[Saved data entries]
-=-=-=-=-

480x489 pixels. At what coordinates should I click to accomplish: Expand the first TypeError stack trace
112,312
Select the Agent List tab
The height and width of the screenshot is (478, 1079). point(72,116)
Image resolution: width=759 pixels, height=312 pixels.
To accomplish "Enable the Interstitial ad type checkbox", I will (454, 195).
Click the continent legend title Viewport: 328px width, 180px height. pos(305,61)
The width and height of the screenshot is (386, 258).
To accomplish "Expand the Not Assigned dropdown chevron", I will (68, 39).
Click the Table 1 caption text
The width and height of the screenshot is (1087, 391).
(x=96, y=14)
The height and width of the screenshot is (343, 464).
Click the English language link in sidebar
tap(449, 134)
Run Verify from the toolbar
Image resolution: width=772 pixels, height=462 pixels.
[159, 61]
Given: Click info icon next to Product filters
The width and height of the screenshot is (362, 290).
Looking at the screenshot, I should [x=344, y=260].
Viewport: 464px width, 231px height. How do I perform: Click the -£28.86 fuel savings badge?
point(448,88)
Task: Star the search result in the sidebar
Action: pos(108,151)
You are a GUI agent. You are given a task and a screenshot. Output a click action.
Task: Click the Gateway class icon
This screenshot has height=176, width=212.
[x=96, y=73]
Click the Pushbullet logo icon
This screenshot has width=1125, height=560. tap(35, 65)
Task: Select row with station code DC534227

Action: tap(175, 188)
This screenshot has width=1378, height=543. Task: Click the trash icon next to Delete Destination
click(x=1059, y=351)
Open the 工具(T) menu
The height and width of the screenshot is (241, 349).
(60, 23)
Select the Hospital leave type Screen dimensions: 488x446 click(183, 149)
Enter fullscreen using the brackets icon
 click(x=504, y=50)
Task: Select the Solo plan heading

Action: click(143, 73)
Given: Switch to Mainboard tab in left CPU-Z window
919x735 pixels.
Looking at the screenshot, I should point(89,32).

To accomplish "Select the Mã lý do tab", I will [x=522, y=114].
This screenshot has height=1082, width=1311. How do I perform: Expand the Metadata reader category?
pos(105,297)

-=-=-=-=-

**What you should do**
Your task is to give the records above again, exactly.

**Solution for this problem**
480x489 pixels. At what coordinates should I click to accomplish: Expand the first TypeError stack trace
112,312
Select the Agent List tab
The height and width of the screenshot is (478, 1079). point(72,116)
Image resolution: width=759 pixels, height=312 pixels.
To accomplish "Enable the Interstitial ad type checkbox", I will (454, 195).
Click the continent legend title Viewport: 328px width, 180px height. pos(305,61)
The width and height of the screenshot is (386, 258).
To accomplish "Expand the Not Assigned dropdown chevron", I will (68, 39).
Click the Table 1 caption text
The width and height of the screenshot is (1087, 391).
(x=96, y=14)
The height and width of the screenshot is (343, 464).
Click the English language link in sidebar
tap(449, 134)
Run Verify from the toolbar
Image resolution: width=772 pixels, height=462 pixels.
[159, 61]
Given: Click info icon next to Product filters
The width and height of the screenshot is (362, 290).
Looking at the screenshot, I should [x=344, y=260].
Viewport: 464px width, 231px height. How do I perform: Click the -£28.86 fuel savings badge?
point(448,88)
Task: Star the search result in the sidebar
Action: pos(108,151)
You are a GUI agent. You are given a task and a screenshot. Output a click action.
Task: Click the Gateway class icon
This screenshot has height=176, width=212.
[x=96, y=73]
Click the Pushbullet logo icon
This screenshot has width=1125, height=560. tap(35, 65)
Task: Select row with station code DC534227

Action: tap(175, 188)
This screenshot has width=1378, height=543. Task: Click the trash icon next to Delete Destination
click(x=1059, y=351)
Open the 工具(T) menu
The height and width of the screenshot is (241, 349).
(60, 23)
Select the Hospital leave type Screen dimensions: 488x446 click(183, 149)
Enter fullscreen using the brackets icon
 click(x=504, y=50)
Task: Select the Solo plan heading

Action: click(143, 73)
Given: Switch to Mainboard tab in left CPU-Z window
919x735 pixels.
Looking at the screenshot, I should point(89,32).

To accomplish "Select the Mã lý do tab", I will [x=522, y=114].
This screenshot has height=1082, width=1311. How do I perform: Expand the Metadata reader category?
pos(105,297)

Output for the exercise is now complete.